In response to the Glass Lewis report, Morgan Stanley mounted a defense of its performance. In a filing with the SEC it argued that Glass Lewis had not excluded “accounting losses or gains attributed to changes in the value of its own debt,” so-called debt-value adjustments, or DVA. McCormick told me that this was not true, and that they had excluded the effects of DVA for all the banks, because it had a distorting effect.
Many commentators believe that excessive executive pay was one of the main contributors to the financial crisis, and with Wall Street pay on the rise again, shareholders, till smarting from massive losses seen in their investments in 2007 and 2008, may decide to vote against say on pay in order to bring banks to heel again.

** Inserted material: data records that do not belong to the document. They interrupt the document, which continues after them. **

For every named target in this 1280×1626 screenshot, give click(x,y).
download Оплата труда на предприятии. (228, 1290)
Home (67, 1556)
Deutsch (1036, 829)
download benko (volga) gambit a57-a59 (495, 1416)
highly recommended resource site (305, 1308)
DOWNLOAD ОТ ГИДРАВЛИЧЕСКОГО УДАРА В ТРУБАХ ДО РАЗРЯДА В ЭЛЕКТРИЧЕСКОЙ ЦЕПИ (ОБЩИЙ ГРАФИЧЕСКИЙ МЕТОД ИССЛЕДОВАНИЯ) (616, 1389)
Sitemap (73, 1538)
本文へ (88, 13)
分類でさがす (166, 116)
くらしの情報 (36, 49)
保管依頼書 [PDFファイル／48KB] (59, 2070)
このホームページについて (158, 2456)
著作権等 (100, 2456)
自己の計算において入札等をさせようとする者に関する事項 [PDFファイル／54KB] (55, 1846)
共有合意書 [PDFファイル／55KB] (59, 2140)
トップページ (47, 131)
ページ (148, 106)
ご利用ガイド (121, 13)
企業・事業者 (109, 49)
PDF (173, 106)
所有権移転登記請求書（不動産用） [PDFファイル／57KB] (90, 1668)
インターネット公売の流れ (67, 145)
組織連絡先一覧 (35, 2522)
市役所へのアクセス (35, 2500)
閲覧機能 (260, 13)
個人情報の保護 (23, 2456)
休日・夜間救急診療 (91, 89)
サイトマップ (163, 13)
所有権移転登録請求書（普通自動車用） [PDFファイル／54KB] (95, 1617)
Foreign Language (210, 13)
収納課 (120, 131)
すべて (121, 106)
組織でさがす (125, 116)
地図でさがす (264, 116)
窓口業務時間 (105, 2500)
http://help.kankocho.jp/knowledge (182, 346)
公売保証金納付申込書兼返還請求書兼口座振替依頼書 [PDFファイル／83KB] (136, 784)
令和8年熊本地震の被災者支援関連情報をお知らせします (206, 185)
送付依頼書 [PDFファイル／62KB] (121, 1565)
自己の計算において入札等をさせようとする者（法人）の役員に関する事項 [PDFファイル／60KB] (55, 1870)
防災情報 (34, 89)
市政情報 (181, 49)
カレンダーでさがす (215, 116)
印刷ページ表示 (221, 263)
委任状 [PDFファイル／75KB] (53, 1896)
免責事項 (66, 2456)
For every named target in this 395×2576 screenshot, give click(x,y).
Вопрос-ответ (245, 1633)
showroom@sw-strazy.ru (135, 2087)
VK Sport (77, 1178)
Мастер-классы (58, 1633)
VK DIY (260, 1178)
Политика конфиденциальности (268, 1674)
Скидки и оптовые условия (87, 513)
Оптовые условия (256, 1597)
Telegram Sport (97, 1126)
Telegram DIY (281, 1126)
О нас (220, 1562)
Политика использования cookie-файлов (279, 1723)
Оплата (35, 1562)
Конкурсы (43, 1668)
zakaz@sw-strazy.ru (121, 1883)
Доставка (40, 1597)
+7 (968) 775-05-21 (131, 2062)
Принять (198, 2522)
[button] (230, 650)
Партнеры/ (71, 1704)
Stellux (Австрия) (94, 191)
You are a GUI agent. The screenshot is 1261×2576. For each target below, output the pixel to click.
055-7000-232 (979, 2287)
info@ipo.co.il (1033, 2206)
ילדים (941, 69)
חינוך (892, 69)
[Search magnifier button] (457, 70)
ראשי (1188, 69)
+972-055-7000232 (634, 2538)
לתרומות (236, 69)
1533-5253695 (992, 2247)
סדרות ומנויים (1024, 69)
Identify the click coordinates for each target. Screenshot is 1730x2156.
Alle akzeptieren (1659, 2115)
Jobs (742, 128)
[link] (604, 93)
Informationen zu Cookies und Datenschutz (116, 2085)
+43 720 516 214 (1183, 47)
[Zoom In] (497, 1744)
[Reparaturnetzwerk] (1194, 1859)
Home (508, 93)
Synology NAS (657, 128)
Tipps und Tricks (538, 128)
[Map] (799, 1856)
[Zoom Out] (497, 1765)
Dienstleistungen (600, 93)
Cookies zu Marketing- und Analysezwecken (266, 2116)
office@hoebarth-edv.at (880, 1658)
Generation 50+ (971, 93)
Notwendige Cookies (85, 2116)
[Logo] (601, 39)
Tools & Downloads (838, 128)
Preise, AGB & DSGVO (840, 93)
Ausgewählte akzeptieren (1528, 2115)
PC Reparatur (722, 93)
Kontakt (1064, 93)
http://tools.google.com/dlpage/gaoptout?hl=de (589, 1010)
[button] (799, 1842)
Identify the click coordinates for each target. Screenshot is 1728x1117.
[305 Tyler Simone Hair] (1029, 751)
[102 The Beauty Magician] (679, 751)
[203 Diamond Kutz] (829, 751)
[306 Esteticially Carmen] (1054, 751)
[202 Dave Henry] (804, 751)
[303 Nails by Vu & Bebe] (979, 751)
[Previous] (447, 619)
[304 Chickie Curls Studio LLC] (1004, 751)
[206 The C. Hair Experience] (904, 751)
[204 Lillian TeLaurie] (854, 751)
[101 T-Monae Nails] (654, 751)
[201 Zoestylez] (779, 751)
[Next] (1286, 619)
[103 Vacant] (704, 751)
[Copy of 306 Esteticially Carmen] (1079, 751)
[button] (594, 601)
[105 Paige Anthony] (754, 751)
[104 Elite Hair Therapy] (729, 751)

Activist pension funds that might have been expected to vote against excessive pay plans have yet to decide on the bank votes. CalPERS said that the votes were under review and would likely not be decided before the final deadline for each bank. Florida’s State Board of Administration has also not made a final determination. (Florida recently voted against Coca-Cola’s controversial stock-compensation program.)
Clearly, careful consideration is being given to these recommendations, but it is leading to a nail-biting finish.